Jerry pulls out the bottle and fills his glass a third time. “Don’t think about it tonight. You can’t do anything about it, but tonight you’re warm and you’re dry and you have a drink. Sometimes that’s as good as it gets. You might as well enjoy it.”

The man smiles gratefully and grabs the glass. By the time it’s half-empty he’s face down on the bar, snoring softly.

Jerry grabs a rag, picks up the glass, and dumps the contents in a small sink behind the bar. He rinses it out carefully and washes his hands afterward. Everyone ignores the sleeping man except for the small man in the bowler. His gaze is locked on the hunched-over form, his smile widening into one of eager delight. The large man is still lost in his own introspective world.

The hours pass, and the people show no sign of leaving. On one level Jerry understands—it’s still raining like crazy—but when it’s finally time to close up he shows no mercy.

“Last call!” He ignores the howls of protest, and for the next half hour he’s busy sorting through the deluge of last-minute orders as his customers take as long as they possibly can to order. He gives them ten minutes to drink up, then he ushers them all out into the rain—even the players. Everyone protests, but not too much, and eventually everyone leaves.

Everyone but the big man, the small man, and the drunk passed out at the bar.

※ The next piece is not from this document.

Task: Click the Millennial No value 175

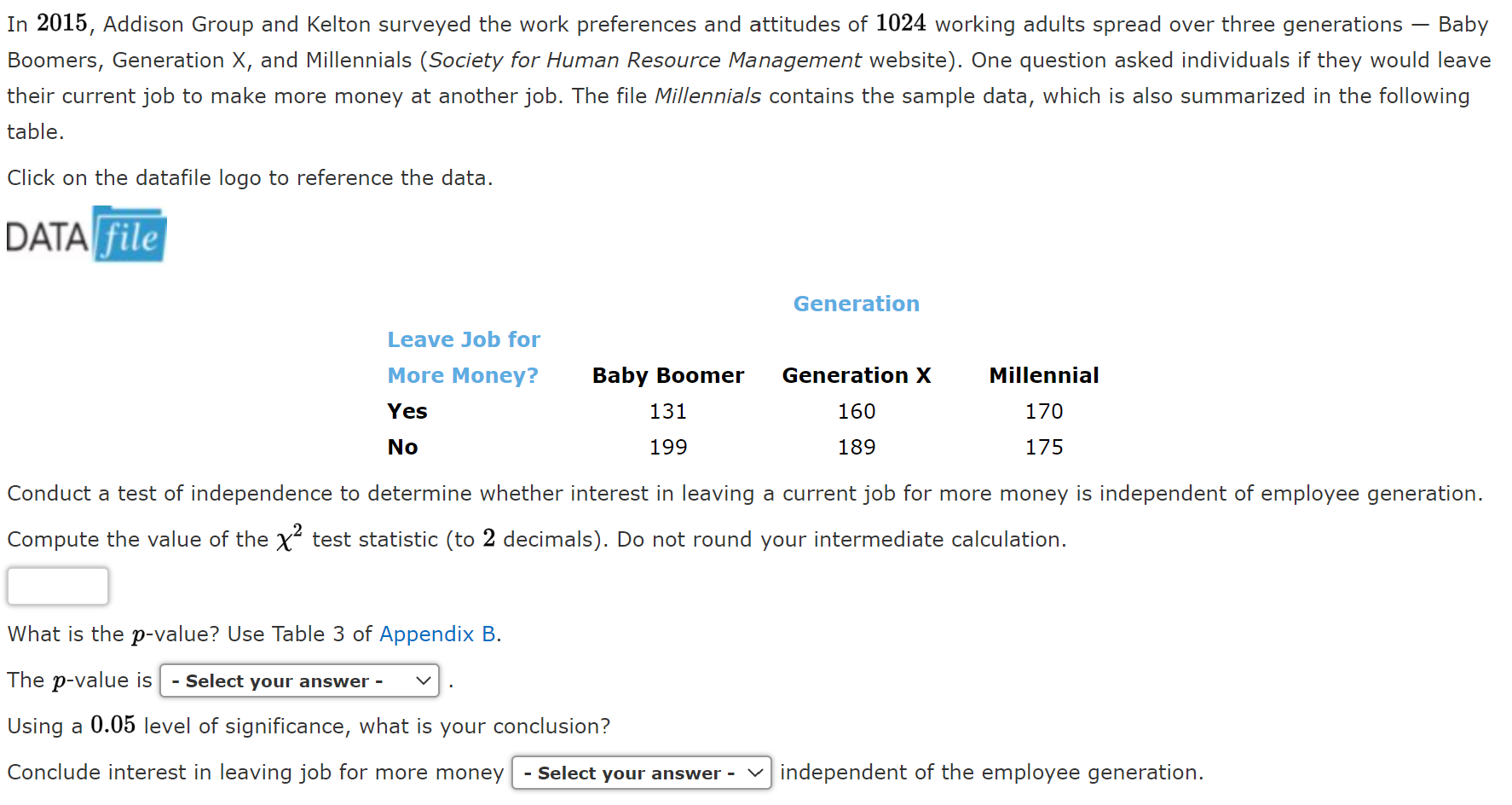Action: pos(1044,447)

The last of the customers stumbles out into the torrential rain, cursing loudly, and Jerry closes and locks the door behind him. He wipes the rain from his eyes and turns to face the small man and the big man, still standing in the same spot at the end of the bar. He jerks his head in the direction of the passed-out drunk.

The big man, still apparently lost in a personal reverie, moves to stand next to the drunk. The small man doffs his bowler and bows low, long yellow hair springing out from beneath the hat like coiled springs.

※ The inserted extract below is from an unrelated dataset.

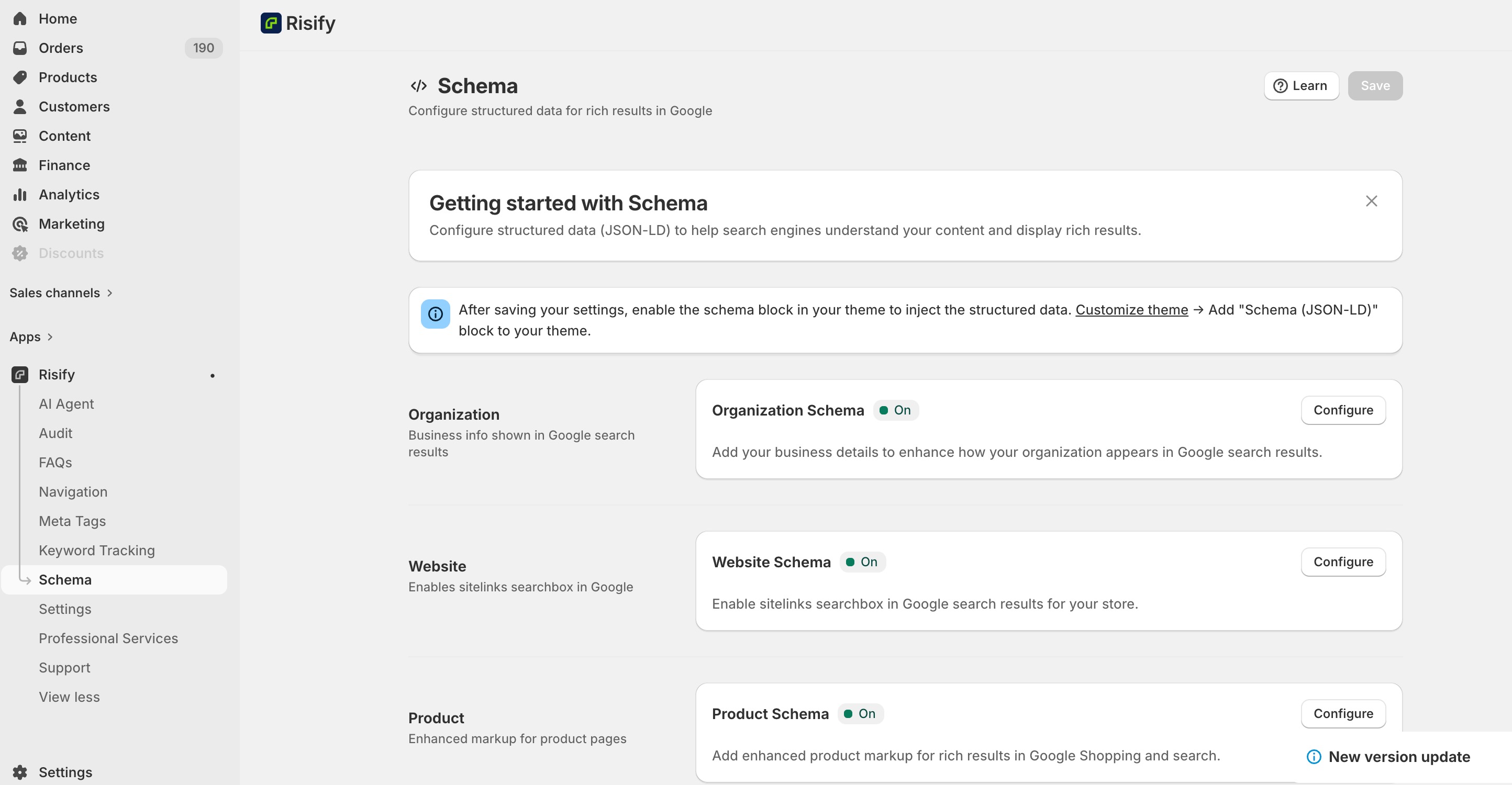
Task: Open the Risify app icon in the sidebar
Action: tap(20, 374)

“Thank you, Gerald.” The small man’s voice is very crisp, very sharp. “This one is perfect.”

Jerry shrugs, fighting back his unease. “I gotta clean up.”

The small man nods. “Of course. Of course. We won’t keep you. You’ve performed your end admirably. Quite admirably. And on such short notice as well! I thought we had you tonight.”

Jerry grunts.

The small man nods. “Exactly my point. Well, we won’t keep you.” He turns and nods to the big man. The big man grabs the drunk and slings him over his shoulder without any visible sign of effort. The drunk keeps snoring.

“And so we part ways again,” the small man says. “Alas.”

Jerry walks back over to the door and unlocks it. The small man walks briskly to the door, the big man and his burden following close behind. When they reach the door, Jerry pushes it open. Rain and wind blow into the bar.